Consider how clients respond to names like McKinsey, Bain or BCG (MBB, the Big Three) when trying to develop a strategic plan. You could argue that industry experts in other consulting companies could deliver similar recommendations, but there’s a brand weight behind the recommendation, a co-sign that carries huge influence.
Similarly, in tech, if you’re a Solutions Architect like me, building on AWS, you have the advantage of leaning on a strong brand in cloud computing. So many large customers are powered by AWS or built on AWS and these references carry weight, credibility, and trust. Customers co-publishing success stories is similar in some ways to a sneaker being sold in a top-tier running store, an implicit co-sign.

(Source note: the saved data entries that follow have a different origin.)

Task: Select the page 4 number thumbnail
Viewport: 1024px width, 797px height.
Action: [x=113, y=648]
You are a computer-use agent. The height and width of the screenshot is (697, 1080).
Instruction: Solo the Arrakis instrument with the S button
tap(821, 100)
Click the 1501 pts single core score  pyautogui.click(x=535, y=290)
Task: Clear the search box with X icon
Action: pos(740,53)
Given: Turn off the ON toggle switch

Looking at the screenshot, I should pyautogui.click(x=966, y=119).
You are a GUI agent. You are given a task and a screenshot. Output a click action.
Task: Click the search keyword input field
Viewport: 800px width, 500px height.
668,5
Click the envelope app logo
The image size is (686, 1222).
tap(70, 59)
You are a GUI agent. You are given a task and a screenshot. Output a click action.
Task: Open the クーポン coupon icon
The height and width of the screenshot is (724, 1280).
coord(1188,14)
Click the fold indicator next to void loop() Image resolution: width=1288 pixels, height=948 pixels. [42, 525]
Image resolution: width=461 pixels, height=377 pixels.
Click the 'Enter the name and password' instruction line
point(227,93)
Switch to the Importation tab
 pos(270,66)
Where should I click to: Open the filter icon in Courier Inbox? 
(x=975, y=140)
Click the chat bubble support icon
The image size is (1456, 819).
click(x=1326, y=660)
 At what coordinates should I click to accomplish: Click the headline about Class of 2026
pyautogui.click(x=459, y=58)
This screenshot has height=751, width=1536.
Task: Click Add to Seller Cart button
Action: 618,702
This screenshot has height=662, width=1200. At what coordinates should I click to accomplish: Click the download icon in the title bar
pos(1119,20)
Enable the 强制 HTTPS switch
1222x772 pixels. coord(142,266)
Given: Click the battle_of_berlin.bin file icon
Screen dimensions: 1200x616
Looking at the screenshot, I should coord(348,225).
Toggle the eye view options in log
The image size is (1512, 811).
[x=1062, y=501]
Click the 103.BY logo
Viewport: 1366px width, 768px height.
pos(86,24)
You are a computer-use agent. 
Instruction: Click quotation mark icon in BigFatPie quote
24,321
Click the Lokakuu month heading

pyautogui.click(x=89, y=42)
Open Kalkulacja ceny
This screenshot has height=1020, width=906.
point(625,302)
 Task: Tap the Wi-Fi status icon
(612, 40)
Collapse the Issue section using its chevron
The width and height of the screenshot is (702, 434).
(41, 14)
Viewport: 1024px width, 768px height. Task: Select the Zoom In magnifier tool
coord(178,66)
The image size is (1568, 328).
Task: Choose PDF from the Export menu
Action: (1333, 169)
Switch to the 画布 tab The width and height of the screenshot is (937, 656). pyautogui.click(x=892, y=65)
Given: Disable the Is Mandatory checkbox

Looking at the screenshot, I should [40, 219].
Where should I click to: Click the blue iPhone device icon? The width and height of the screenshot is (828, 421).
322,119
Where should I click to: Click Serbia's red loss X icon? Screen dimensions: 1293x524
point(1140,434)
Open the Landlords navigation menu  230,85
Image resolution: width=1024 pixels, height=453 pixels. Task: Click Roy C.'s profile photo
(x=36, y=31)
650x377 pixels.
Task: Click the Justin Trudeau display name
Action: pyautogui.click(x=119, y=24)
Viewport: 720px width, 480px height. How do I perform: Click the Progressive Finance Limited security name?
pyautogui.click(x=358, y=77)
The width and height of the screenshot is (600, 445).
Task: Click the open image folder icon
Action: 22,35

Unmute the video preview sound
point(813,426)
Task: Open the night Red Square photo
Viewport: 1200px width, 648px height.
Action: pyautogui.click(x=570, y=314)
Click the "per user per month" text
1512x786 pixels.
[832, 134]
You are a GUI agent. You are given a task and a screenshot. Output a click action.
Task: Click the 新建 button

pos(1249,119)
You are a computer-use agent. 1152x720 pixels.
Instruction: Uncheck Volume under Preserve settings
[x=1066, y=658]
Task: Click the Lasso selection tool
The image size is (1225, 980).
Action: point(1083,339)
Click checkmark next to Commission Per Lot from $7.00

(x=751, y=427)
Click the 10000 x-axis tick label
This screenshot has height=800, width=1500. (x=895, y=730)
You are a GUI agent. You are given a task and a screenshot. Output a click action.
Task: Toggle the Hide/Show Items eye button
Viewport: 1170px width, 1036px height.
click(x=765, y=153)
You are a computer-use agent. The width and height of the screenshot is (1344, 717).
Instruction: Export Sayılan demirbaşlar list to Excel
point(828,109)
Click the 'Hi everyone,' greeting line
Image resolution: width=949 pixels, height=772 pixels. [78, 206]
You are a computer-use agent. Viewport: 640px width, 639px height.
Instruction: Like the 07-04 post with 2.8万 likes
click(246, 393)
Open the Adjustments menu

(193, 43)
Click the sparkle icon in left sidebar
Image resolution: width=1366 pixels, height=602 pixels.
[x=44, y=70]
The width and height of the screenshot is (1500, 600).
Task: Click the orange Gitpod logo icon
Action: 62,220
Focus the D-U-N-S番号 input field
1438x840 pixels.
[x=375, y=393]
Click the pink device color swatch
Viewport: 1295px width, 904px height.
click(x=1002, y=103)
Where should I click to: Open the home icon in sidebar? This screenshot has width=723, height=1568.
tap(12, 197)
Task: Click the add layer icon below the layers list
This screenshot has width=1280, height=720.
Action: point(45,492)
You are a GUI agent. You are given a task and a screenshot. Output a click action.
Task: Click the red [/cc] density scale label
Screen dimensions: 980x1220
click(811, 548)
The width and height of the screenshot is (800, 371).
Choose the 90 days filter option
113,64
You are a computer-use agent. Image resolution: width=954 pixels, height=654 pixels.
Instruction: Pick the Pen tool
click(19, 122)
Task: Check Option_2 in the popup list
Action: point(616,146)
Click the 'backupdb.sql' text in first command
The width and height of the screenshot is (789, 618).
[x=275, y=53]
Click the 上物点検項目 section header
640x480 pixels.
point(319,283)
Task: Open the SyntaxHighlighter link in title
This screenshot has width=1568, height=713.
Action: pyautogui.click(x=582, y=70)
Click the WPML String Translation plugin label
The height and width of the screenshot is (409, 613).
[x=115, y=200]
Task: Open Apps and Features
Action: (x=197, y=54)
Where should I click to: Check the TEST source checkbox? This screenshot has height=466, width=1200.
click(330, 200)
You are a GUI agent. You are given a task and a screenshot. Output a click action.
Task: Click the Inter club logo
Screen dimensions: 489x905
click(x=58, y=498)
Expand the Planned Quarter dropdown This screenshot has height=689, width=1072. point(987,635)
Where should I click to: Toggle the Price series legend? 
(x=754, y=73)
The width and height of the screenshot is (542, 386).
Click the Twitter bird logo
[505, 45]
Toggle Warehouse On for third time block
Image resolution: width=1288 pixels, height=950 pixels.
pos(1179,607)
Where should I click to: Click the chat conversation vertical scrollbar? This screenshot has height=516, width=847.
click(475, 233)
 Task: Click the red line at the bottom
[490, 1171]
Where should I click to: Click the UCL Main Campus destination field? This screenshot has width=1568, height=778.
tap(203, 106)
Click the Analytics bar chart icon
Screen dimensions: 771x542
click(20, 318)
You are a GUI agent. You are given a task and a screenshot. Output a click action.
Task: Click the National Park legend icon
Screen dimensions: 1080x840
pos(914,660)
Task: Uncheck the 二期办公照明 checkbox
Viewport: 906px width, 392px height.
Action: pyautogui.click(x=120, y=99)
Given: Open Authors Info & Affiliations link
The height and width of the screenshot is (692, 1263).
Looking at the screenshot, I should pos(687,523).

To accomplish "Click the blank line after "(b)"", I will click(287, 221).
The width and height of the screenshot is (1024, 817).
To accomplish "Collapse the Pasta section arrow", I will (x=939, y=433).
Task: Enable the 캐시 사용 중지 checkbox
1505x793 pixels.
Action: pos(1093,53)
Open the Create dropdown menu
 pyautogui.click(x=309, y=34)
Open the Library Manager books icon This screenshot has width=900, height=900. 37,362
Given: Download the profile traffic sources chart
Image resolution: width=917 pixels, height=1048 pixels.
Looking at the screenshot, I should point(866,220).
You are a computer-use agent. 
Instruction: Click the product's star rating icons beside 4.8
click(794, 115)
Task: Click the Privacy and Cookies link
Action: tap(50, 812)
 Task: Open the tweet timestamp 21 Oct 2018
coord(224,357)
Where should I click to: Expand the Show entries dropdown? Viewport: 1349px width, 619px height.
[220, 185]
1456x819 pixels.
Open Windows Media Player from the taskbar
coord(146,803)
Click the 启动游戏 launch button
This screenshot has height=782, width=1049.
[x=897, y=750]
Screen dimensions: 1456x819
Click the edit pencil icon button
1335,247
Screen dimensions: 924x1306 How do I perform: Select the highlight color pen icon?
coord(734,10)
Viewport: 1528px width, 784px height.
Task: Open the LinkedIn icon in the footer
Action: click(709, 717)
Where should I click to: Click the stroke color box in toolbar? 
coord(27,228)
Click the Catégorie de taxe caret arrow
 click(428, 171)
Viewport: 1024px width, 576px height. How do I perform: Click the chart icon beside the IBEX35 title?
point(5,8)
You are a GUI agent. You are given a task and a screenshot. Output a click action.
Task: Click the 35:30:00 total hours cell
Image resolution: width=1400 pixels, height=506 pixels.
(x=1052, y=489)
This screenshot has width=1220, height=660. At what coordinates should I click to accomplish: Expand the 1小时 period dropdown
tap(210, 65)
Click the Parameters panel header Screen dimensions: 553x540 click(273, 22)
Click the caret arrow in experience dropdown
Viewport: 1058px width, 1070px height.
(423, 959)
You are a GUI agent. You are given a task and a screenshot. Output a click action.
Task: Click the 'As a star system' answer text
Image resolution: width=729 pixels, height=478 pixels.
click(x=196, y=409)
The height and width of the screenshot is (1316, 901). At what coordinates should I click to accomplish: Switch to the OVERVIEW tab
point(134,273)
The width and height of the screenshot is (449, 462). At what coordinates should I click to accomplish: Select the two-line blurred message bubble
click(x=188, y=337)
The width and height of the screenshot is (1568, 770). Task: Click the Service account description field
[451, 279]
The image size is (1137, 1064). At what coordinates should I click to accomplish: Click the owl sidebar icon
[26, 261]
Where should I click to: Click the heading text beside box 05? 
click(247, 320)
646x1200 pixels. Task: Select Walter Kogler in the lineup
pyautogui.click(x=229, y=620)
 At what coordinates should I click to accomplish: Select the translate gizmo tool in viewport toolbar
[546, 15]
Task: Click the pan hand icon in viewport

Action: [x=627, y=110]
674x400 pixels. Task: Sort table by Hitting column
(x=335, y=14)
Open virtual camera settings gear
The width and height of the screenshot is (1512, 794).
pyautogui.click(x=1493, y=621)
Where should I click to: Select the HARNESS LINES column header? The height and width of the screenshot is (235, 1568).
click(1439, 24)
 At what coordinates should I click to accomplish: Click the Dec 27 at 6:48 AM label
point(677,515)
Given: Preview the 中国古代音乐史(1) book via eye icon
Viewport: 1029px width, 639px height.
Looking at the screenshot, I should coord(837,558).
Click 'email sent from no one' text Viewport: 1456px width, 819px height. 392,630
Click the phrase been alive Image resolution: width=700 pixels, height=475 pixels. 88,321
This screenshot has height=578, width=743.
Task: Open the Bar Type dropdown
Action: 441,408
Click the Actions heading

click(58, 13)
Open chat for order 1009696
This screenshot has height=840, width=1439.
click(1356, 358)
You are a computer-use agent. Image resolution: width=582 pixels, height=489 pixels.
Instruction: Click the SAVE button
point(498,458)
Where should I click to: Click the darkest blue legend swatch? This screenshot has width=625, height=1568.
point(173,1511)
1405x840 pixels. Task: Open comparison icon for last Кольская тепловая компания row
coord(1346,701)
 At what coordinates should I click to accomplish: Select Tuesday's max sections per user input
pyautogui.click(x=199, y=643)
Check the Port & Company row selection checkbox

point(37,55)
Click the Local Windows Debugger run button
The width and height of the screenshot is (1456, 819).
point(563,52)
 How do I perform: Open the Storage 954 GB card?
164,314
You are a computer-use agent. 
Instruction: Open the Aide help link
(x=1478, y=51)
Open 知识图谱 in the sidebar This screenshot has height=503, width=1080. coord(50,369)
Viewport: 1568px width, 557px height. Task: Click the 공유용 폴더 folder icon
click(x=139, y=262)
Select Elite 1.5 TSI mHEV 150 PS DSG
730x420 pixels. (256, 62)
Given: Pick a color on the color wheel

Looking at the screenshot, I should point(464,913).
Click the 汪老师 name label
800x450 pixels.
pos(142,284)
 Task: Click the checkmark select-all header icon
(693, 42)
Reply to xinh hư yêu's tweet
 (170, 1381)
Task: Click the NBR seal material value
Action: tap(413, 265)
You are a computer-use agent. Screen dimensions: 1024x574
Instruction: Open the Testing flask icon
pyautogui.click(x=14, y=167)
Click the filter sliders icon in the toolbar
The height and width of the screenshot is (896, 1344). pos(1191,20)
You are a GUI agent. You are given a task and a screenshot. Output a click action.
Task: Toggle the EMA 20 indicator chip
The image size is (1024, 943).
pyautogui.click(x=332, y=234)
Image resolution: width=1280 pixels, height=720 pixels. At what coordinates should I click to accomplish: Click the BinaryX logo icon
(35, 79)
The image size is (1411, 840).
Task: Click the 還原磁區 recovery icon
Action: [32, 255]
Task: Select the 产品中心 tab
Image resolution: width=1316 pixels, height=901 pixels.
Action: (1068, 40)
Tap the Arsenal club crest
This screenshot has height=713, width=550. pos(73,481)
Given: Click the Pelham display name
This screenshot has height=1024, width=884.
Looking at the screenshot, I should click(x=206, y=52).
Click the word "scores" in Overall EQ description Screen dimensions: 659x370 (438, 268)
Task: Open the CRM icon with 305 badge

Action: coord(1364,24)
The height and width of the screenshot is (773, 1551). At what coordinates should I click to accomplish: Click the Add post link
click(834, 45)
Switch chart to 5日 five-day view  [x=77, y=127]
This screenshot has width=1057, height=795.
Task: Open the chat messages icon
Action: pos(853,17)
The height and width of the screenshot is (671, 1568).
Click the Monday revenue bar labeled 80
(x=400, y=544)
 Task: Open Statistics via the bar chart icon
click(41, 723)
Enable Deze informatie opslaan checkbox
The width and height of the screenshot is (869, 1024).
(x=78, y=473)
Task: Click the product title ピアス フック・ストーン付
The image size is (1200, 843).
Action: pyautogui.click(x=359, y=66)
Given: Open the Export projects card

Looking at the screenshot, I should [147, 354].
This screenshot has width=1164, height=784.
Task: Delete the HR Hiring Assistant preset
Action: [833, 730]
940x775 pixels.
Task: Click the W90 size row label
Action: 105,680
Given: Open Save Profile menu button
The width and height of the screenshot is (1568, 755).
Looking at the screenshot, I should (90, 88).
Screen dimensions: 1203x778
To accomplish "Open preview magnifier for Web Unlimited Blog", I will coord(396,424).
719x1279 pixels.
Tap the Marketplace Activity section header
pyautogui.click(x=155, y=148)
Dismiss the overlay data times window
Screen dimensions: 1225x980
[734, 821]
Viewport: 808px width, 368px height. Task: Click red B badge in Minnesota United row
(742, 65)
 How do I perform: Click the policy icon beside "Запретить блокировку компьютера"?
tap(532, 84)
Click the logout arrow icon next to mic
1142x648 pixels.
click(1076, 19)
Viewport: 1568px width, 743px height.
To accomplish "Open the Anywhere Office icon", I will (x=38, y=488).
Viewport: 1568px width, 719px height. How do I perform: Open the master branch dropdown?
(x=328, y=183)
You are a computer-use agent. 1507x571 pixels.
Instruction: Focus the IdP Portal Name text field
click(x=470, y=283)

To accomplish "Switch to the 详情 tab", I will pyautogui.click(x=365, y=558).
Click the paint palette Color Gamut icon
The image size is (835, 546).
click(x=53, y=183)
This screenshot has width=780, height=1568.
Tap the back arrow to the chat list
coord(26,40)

In both sales and consulting, a brand can act as a sort of borrowed trust. When you walk in, customers might not know you, but they have an expectation based on the company behind you. That brand sets the tone before you even start talking. This opens doors and you can align with that tone, using testimonials, known partners, industry standards to make a point. This puts you in a position to add value and even extend the reach of this borrowed trust. It’s important to remember that overpromising and underdelivering will quickly erode that trust.
Phil Knight walked the line and built Nike. Elizabeth Holmes and Sam Bankman Fried walked the same line, committed fraud and paid a steep price. In the end, people might not remember the bluff… but they will remember whether or not you delivered results.
So, think about how branding applies to what you do, or even how you might be building a brand today. Think long term and about the story you have to tell and how you can consistently deliver on that promise, so that in the long term, you keep those doors open and can create something amazing. So… just do it, but do it thoughtfully and with purpose.